**Material provided**
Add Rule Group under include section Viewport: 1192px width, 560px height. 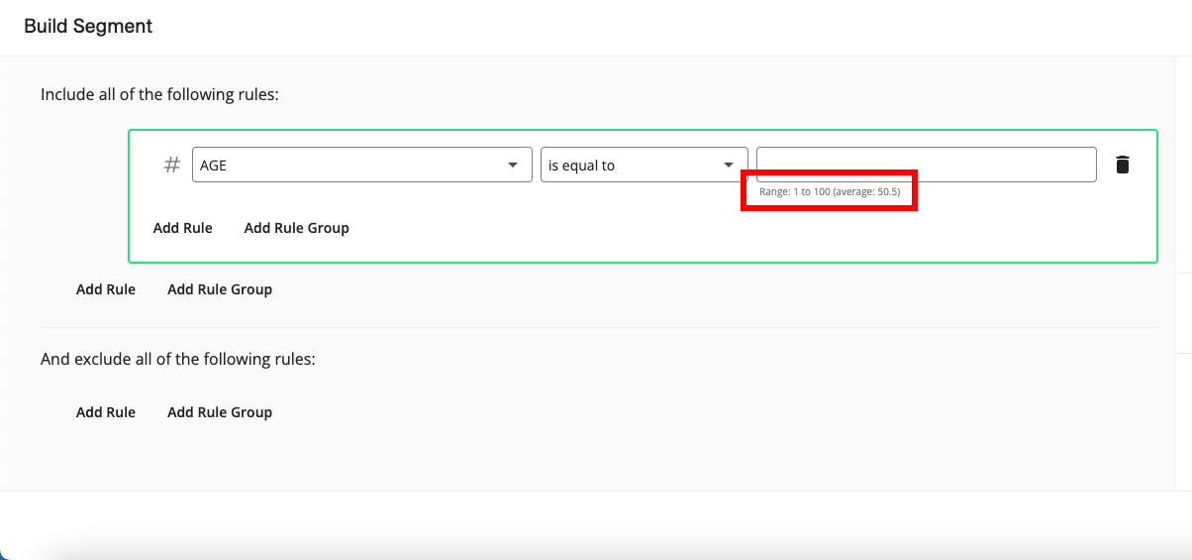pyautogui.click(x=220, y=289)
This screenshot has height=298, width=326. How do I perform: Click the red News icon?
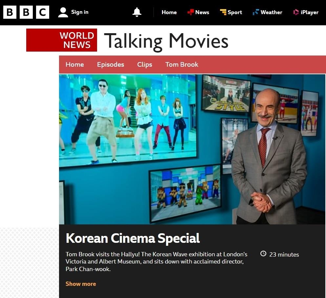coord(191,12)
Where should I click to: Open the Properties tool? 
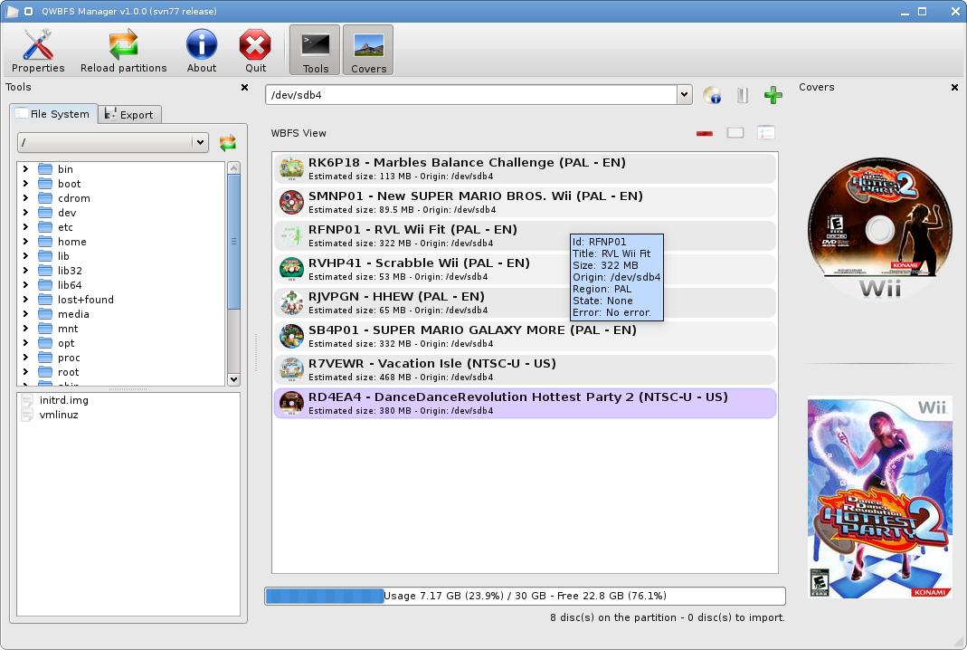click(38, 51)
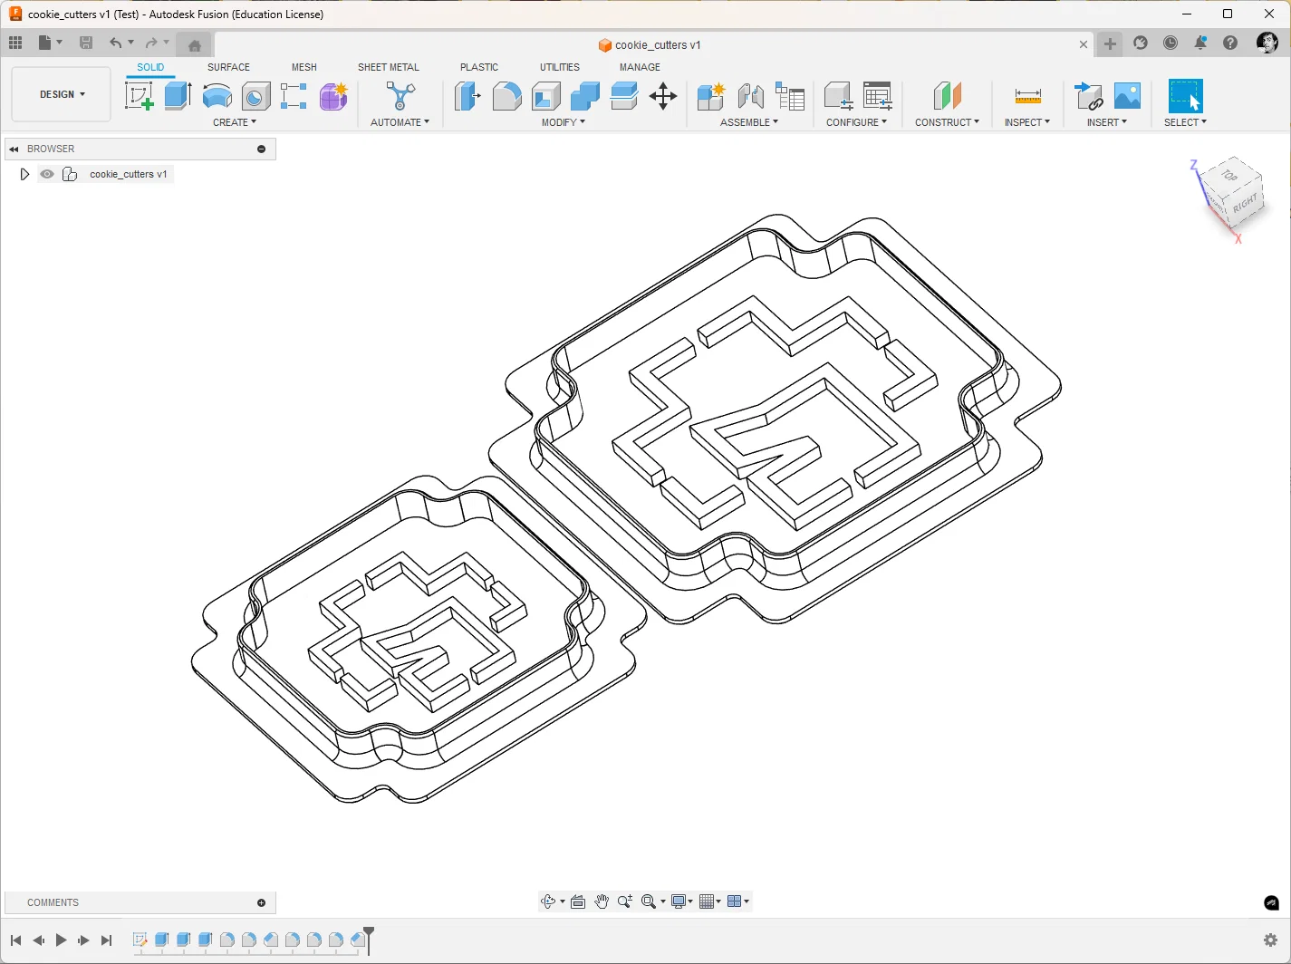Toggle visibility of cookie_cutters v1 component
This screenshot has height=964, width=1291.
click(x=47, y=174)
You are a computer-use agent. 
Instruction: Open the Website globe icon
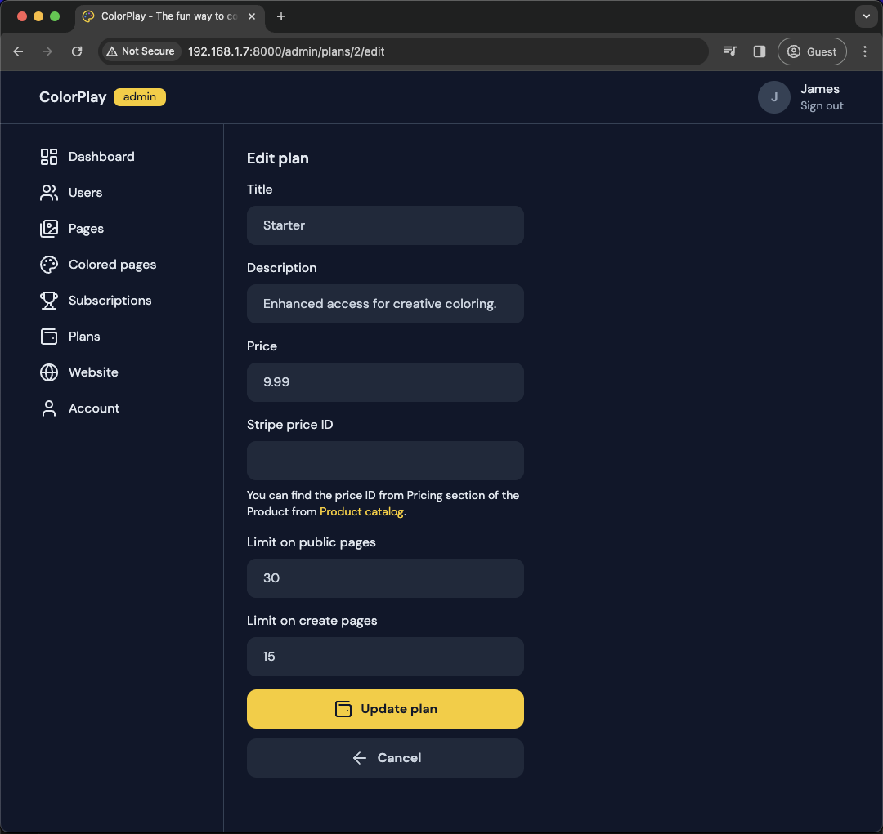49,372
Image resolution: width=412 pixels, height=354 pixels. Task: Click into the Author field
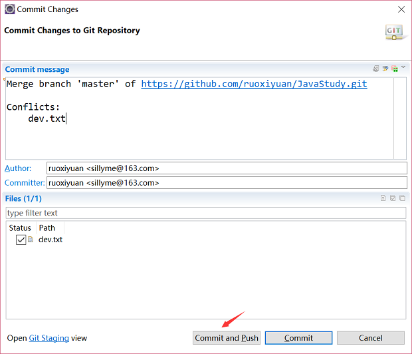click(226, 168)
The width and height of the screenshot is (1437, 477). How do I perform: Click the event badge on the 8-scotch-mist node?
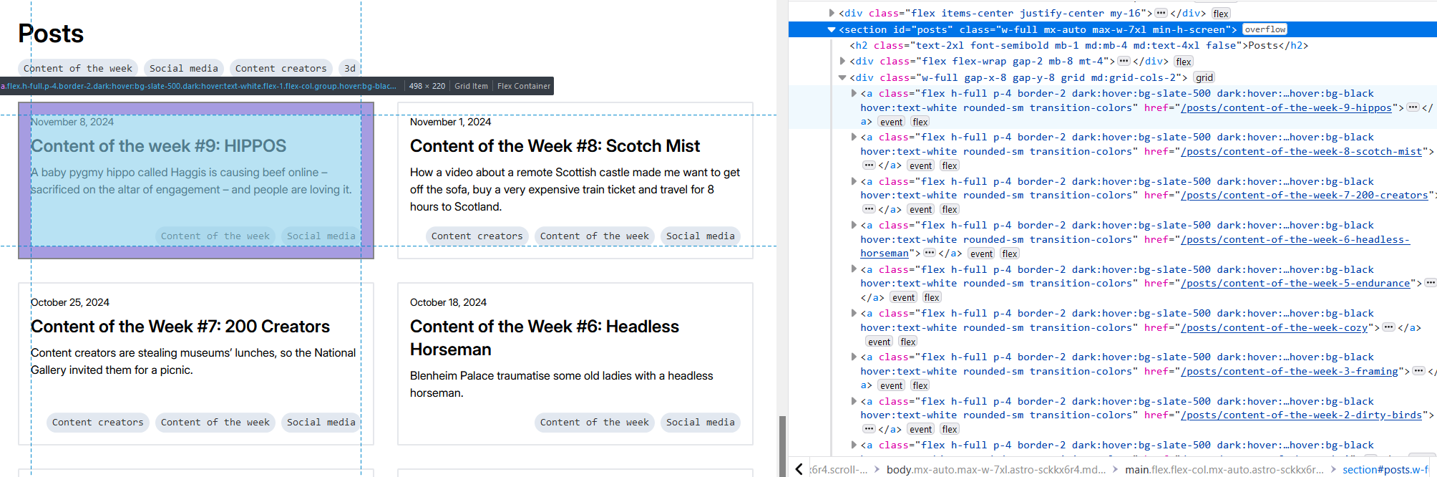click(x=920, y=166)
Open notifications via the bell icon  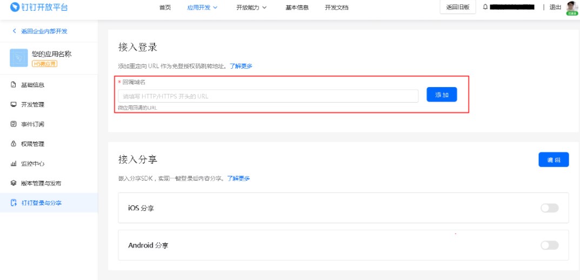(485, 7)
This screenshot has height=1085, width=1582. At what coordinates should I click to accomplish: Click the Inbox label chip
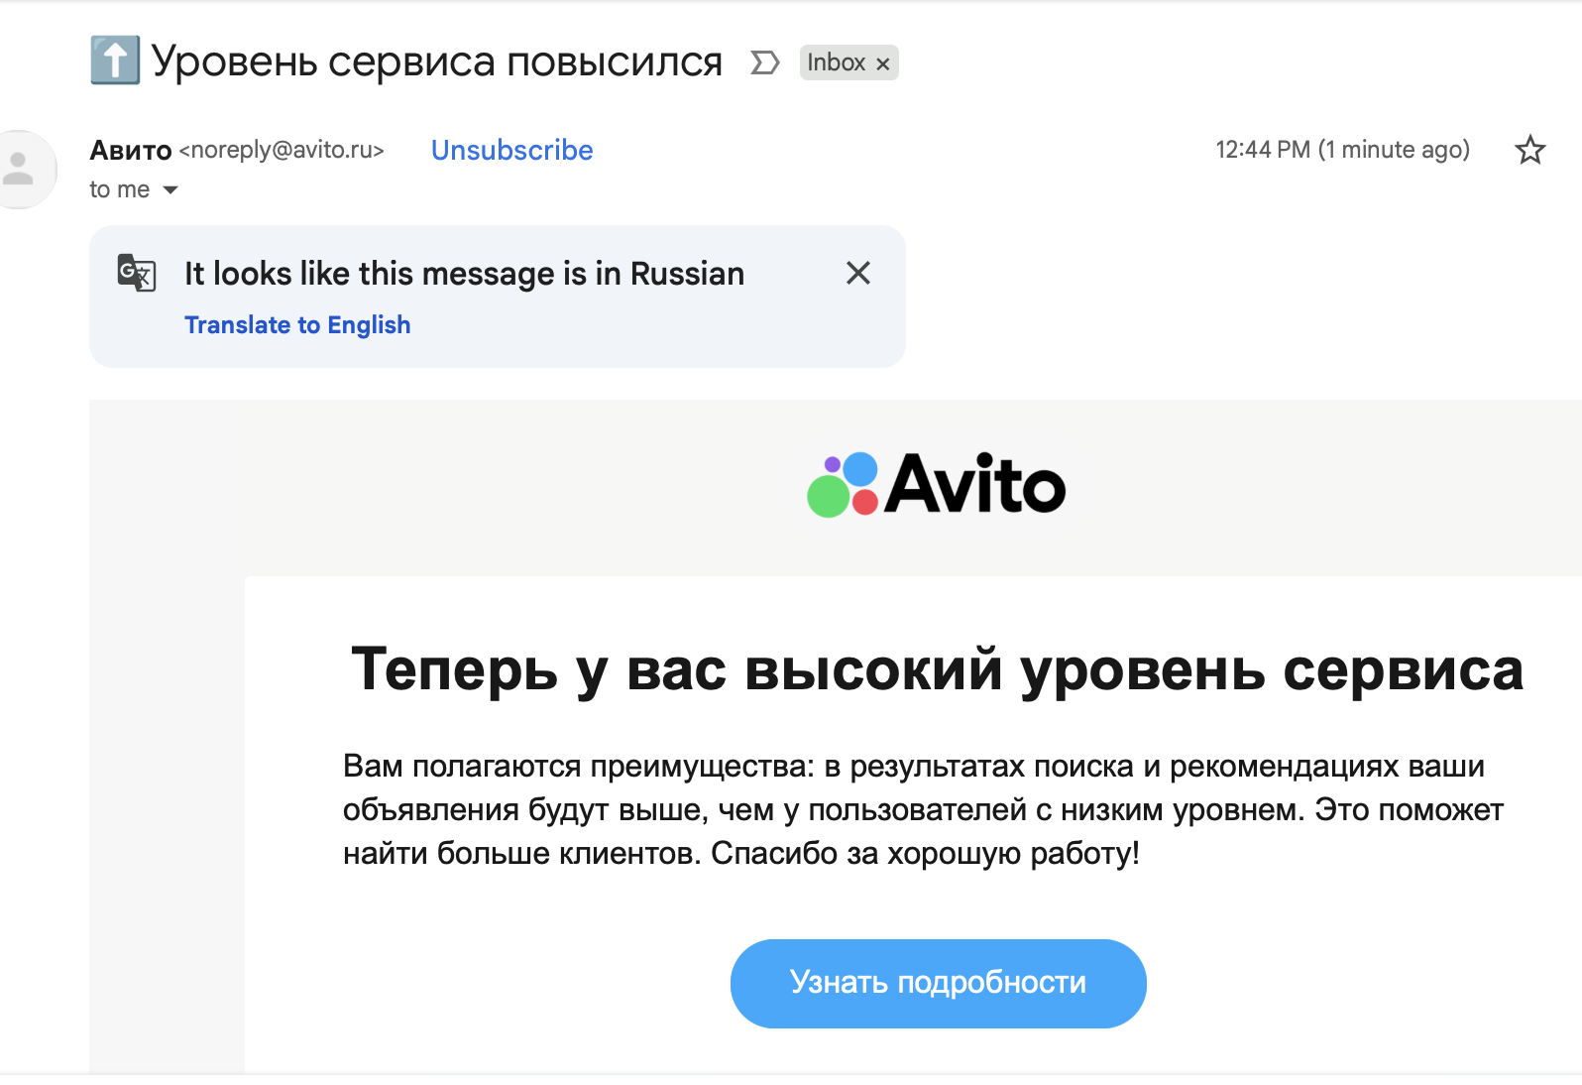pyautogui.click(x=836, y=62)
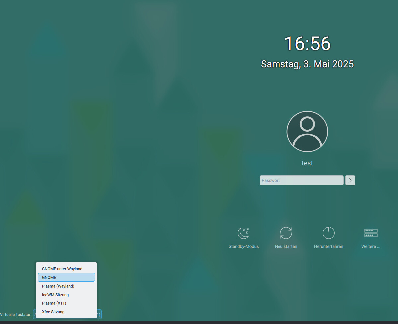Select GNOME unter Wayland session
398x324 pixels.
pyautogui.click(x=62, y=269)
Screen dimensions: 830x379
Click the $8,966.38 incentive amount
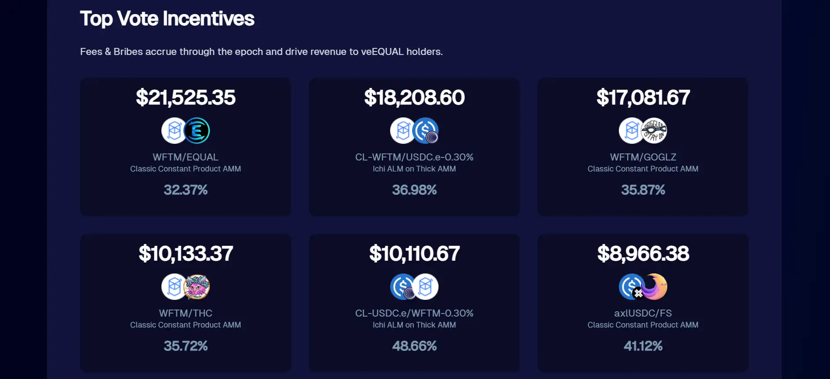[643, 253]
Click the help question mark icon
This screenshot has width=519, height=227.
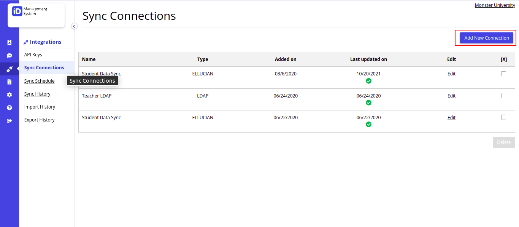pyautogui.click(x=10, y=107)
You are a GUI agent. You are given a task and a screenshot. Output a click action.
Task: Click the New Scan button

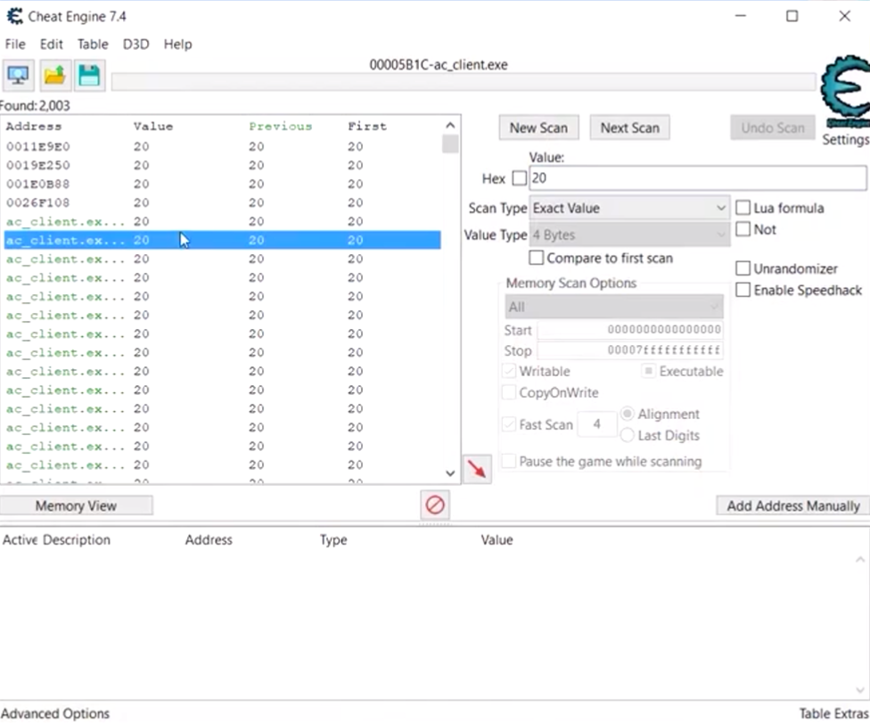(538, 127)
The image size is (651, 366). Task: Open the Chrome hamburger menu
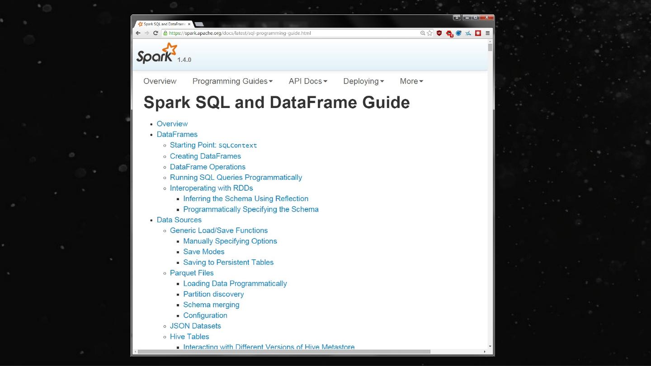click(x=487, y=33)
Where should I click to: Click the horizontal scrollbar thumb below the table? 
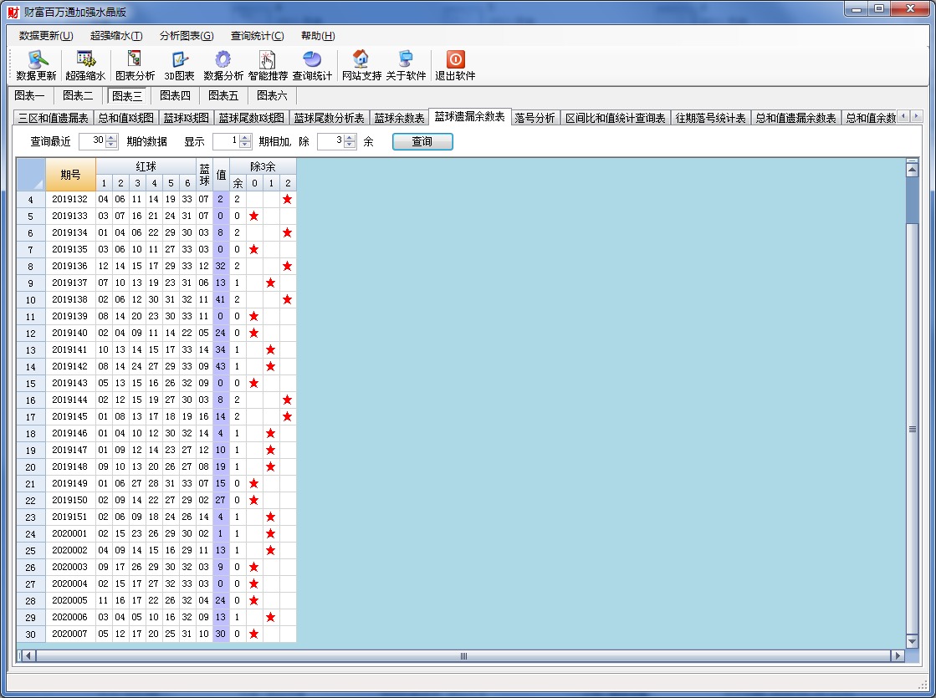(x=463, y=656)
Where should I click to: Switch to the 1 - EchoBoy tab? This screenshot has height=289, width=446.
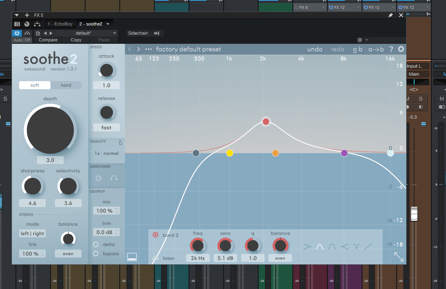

**Exercise description**
Scan the records above. Return every line with "agent" in it.

**Response to the task**
You are a computer-use agent. 
You are a GUI agent. You are given a task and a screenshot. Output a click action.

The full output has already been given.